Linghua Jin for CocoIndex

Posted on May 30, 2025

Stream from S3 in Real-Time: CocoIndex Brings True Incremental Processing to the Cloud

#programming #ai #showdev #python

🚀 CocoIndex https://github.com/cocoindex-io/cocoindex Now Supports Amazon S3 for Native, Real-Time Incremental Data Processing

We’re excited to announce a major update to CocoIndex:
You can now natively connect Amazon S3 as a data source—and, when combined with AWS Simple Queue Service (SQS), CocoIndex enables true real-time, incremental processing of your data as it’s updated.

This upgrade makes CocoIndex a seamless drop-in for cloud-native teams that rely on S3 for storage and want to power real-time, up-to-date, AI-driven experiences—without reprocessing the world every time a file changes.

We are constantly improving and more features and examples are coming!

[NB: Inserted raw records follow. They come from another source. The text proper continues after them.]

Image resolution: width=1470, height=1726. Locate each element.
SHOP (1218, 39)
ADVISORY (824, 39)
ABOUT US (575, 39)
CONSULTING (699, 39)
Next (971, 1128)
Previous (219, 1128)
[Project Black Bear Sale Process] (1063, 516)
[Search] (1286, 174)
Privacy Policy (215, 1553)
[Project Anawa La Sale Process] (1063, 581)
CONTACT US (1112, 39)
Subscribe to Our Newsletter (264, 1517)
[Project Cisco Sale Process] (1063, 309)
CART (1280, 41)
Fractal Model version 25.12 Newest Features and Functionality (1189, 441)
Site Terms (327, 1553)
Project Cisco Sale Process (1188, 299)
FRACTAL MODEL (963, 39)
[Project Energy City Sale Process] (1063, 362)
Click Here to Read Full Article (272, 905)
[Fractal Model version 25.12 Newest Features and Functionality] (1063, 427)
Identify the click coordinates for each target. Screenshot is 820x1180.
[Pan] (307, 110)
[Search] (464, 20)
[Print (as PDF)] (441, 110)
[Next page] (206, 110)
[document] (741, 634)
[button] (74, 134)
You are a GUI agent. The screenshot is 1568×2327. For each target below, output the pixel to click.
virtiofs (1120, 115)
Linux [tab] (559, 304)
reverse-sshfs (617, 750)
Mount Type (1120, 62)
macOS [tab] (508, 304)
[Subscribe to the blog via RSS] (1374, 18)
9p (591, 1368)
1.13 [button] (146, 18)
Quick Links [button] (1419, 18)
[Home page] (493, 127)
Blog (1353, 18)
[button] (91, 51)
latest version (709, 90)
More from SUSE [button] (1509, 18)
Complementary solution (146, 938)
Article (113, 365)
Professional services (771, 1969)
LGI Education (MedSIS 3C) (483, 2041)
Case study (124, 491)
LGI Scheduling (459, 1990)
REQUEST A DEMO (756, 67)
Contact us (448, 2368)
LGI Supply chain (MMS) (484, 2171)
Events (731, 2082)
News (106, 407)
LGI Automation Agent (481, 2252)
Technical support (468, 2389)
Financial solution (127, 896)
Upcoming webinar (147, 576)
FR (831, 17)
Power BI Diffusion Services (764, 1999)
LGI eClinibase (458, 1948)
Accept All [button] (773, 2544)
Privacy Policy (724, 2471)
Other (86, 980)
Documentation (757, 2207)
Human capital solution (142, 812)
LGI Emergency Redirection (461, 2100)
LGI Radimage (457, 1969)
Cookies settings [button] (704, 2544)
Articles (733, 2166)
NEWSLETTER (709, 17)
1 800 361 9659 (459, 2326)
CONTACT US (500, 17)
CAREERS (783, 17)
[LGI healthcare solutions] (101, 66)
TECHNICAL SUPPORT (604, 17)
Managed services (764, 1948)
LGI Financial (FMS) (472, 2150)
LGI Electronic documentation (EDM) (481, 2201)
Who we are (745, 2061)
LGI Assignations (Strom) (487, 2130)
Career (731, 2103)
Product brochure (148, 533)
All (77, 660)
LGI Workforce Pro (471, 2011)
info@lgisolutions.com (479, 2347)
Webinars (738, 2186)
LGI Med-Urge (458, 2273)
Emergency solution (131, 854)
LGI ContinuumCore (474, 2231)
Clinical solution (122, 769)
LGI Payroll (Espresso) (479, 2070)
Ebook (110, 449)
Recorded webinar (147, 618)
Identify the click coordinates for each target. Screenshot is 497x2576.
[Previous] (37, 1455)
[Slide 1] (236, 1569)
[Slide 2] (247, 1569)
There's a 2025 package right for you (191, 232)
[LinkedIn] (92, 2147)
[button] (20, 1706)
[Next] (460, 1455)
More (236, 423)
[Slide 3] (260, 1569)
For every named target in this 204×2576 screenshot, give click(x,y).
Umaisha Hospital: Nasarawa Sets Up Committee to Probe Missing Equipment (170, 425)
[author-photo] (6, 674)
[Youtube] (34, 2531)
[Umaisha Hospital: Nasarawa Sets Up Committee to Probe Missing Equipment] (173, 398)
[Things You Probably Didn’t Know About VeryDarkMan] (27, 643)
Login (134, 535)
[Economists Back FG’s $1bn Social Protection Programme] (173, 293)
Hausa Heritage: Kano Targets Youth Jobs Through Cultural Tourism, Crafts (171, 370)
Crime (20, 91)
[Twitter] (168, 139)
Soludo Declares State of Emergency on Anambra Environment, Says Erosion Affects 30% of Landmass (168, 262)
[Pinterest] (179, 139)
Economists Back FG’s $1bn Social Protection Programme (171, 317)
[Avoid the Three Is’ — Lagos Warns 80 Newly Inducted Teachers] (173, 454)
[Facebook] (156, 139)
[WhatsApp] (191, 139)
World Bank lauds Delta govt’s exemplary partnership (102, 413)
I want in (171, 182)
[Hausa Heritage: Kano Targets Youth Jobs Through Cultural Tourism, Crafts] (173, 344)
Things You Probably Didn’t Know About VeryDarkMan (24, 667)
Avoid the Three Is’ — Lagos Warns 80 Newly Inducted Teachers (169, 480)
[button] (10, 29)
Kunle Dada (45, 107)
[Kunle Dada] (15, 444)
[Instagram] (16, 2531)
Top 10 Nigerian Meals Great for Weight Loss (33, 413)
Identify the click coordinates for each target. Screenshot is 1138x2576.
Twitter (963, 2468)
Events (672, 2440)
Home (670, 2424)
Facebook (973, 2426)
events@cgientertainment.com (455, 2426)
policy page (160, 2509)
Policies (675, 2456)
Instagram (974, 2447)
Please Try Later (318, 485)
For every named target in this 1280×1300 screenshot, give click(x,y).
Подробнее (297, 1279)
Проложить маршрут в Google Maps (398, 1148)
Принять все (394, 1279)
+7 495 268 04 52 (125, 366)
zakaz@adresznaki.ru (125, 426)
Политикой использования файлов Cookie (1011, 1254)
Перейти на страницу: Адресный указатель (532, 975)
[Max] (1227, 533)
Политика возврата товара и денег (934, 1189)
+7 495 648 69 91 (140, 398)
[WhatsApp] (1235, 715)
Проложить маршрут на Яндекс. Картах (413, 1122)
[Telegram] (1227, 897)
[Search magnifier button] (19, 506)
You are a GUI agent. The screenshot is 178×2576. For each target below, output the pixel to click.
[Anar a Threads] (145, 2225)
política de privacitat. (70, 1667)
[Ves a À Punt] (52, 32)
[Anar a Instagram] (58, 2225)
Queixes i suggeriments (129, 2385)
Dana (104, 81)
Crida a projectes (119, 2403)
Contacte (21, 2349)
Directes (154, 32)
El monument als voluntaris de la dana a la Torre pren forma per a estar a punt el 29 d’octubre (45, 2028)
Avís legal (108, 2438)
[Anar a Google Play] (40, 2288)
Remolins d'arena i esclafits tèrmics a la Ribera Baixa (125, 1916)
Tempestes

Stay tuned with latest updates from CocoIndex by star ⭐ our github repo: https://github.com/cocoindex-io/cocoindex

Why Incremental Processing?

Traditional data pipelines often rely on batch processing—recomputing everything at a fixed interval. That’s fine at small scales. But once your data grows—or freshness becomes critical—that model starts to break down.

Incremental processing means focusing only on what’s changed: the new or modified data since the last run. This shift becomes essential in a world where data volume is growing, compute costs are rising, and users (or AI systems) demand the most up-to-date information.

When Incremental Processing Truly Matters

Here are a few key scenarios where this shift isn’t just a nice-to-have—it’s a necessity:

Freshness is Critical

When your app is user-facing, data freshness directly affects trust and usability. If someone updates a document, they expect that update to be reflected instantly in search results or AI responses.

Stale data doesn’t just break UX—it can lead to misleading outputs from downstream systems, especially AI. The worst part? Users often don’t realize the data is outdated until it’s too late.

Compute is Expensive

AI-driven systems often require heavy transformations: generating embeddings, fine-tuning models, cleaning unstructured data, etc.

Rerunning those processes on unchanged data leads to wasted cycles and bloated bills. Incremental processing avoids this waste by doing only the necessary work.

Working at Scale

Reprocessing terabytes—or even petabytes—of data every time there's a small change is simply not sustainable. CocoIndex makes scale manageable by processing only what’s necessary.

What Makes CocoIndex’s Approach Unique?

With the new S3 and SQS support, CocoIndex brings you:

Optimized Resource Utilization

We scan for new or updated S3 files only—no need to poll or manually manage sync logic. Compute cycles are focused on just the data that changed.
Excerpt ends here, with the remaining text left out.